= Third Border Initiative =

American policy

The Third Border Initiative (TBI) is an area of policy concerning United States and the Caribbean region. The phrase was especially made popular by the administration of US president George W. Bush. The Third Border Initiative was a reference to the Caribbean region's adjacent placement to the United States. The policy is the ideology that behind Canada and Mexico the Caribbean region is a sea-based border of the United States.

==Overview==
The initiative also builds upon the founding of the Caribbean/United States - Partnership for Prosperity and Security in the Caribbean (1997). An agreement which is sometimes called the "Bridgetown Accord". This agreement is also complemented with other agreements for Maritime co-operation between the United States and countries of the Caribbean region. These other agreements include: the Maritime Counter-Narcotics Co-operation Agreement (1996), the Maritime Counter-Narcotics ("Shiprider") Agreement (1997), and the Western Hemisphere Travel Initiative.

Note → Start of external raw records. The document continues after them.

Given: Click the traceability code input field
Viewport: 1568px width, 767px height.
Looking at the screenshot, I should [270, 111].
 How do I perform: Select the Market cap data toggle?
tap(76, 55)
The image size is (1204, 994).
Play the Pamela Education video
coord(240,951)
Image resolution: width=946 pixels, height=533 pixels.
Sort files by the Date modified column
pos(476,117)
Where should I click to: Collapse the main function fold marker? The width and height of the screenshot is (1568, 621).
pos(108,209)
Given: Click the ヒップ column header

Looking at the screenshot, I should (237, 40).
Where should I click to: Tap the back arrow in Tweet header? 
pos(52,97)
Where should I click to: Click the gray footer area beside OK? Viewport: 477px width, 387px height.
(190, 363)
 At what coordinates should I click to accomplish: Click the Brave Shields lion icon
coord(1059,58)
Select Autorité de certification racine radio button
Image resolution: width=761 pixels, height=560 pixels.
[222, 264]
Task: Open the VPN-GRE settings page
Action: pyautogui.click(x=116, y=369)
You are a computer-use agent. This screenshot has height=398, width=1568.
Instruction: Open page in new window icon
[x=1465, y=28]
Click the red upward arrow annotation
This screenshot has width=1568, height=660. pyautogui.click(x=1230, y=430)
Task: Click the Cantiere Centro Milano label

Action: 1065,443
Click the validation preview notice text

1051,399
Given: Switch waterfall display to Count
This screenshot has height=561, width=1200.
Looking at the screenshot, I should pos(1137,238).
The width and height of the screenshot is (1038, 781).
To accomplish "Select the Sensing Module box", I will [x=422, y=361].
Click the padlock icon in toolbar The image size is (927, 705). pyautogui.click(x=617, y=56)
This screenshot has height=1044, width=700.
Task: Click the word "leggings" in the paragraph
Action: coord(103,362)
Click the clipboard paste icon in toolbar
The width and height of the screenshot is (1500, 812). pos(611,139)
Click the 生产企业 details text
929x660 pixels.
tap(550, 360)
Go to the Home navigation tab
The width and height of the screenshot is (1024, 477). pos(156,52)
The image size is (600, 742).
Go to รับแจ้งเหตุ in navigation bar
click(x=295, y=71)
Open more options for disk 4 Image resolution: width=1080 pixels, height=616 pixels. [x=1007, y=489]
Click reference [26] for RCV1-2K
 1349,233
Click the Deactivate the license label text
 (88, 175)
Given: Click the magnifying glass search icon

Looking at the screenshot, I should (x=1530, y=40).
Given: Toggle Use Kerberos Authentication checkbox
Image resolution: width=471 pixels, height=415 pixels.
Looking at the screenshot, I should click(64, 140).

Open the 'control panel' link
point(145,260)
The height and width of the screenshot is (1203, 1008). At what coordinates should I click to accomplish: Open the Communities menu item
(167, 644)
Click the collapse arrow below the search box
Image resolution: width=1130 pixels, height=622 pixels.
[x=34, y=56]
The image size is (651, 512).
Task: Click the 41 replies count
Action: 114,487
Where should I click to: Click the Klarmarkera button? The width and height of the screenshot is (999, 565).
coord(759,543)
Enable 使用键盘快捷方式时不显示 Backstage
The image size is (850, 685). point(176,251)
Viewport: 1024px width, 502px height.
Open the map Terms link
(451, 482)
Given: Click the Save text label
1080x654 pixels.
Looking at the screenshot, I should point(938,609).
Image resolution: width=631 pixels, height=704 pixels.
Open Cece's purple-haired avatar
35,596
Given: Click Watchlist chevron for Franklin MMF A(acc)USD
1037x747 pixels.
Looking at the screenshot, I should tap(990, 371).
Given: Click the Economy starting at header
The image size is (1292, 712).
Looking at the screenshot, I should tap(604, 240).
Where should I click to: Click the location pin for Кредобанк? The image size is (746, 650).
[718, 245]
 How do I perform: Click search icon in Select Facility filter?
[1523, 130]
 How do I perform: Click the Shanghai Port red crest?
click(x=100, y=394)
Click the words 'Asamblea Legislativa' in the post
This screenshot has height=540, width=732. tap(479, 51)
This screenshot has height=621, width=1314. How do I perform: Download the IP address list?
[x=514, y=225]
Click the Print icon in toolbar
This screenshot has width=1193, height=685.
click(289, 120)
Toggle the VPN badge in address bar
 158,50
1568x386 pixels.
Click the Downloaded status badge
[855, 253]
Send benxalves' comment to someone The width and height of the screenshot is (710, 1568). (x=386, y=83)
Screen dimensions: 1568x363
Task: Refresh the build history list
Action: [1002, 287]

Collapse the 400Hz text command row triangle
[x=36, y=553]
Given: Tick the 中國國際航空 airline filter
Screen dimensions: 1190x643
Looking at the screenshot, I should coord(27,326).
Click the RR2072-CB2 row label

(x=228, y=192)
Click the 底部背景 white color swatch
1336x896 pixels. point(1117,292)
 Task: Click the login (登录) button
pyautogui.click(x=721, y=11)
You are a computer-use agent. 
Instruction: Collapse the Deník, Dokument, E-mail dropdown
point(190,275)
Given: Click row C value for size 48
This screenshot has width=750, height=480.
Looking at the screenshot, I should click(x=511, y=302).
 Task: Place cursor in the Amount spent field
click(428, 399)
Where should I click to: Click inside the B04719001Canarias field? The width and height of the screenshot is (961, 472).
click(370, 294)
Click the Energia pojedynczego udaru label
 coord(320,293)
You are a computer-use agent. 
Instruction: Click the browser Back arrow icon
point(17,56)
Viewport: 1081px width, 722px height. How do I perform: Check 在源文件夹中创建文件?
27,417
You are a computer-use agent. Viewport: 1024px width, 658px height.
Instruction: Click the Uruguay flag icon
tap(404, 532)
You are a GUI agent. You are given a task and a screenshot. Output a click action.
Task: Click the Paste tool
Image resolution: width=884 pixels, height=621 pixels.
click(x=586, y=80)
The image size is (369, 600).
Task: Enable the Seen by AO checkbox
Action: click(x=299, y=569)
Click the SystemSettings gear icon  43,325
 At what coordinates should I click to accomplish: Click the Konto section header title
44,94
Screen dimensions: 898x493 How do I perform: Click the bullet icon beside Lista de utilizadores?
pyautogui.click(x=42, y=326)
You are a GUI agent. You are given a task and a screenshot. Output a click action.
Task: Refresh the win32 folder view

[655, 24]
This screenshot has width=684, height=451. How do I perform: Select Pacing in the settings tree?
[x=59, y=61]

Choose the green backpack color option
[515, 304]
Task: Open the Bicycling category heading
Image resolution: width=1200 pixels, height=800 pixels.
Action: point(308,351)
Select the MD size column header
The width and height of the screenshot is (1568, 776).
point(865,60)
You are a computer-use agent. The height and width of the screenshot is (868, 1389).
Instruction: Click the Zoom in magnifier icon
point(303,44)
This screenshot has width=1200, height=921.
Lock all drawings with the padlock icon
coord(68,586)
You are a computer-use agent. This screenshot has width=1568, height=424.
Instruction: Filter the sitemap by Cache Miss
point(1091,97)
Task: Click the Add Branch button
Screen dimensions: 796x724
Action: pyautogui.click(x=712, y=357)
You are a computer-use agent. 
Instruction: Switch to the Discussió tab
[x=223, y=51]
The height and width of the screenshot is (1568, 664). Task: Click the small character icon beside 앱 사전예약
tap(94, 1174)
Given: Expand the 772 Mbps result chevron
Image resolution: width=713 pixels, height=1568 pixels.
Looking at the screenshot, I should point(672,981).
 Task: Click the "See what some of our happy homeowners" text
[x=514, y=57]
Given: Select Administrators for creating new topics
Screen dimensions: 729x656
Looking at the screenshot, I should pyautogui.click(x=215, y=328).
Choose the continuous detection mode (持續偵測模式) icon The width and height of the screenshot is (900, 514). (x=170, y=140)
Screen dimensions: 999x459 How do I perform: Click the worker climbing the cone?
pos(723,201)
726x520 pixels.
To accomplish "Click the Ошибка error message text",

Many of these agreements were signed between the Clinton Administration of the United States, and the various independent countries of the Caribbean region in May 1997.

==See also==
- Canada–United States border
- Caribbean Basin Initiative (CBI)
- Caribbean Basin Trade Partnership Act (CBTPA)
- Caribbean Regional Maritime Agreement
- Free Trade Area of the Americas
- Caribbean Community (CARICOM)

== Notes ==
- Williams, Michelle (2000). "Caribbean Shiprider Agreements: Sunk by Banana Trade War?"
- Buddan, Robert (2007). "Crime, deportees, and the Third Border"
- Singh, Rickey (2010). "Cases of 'bullying' US politics"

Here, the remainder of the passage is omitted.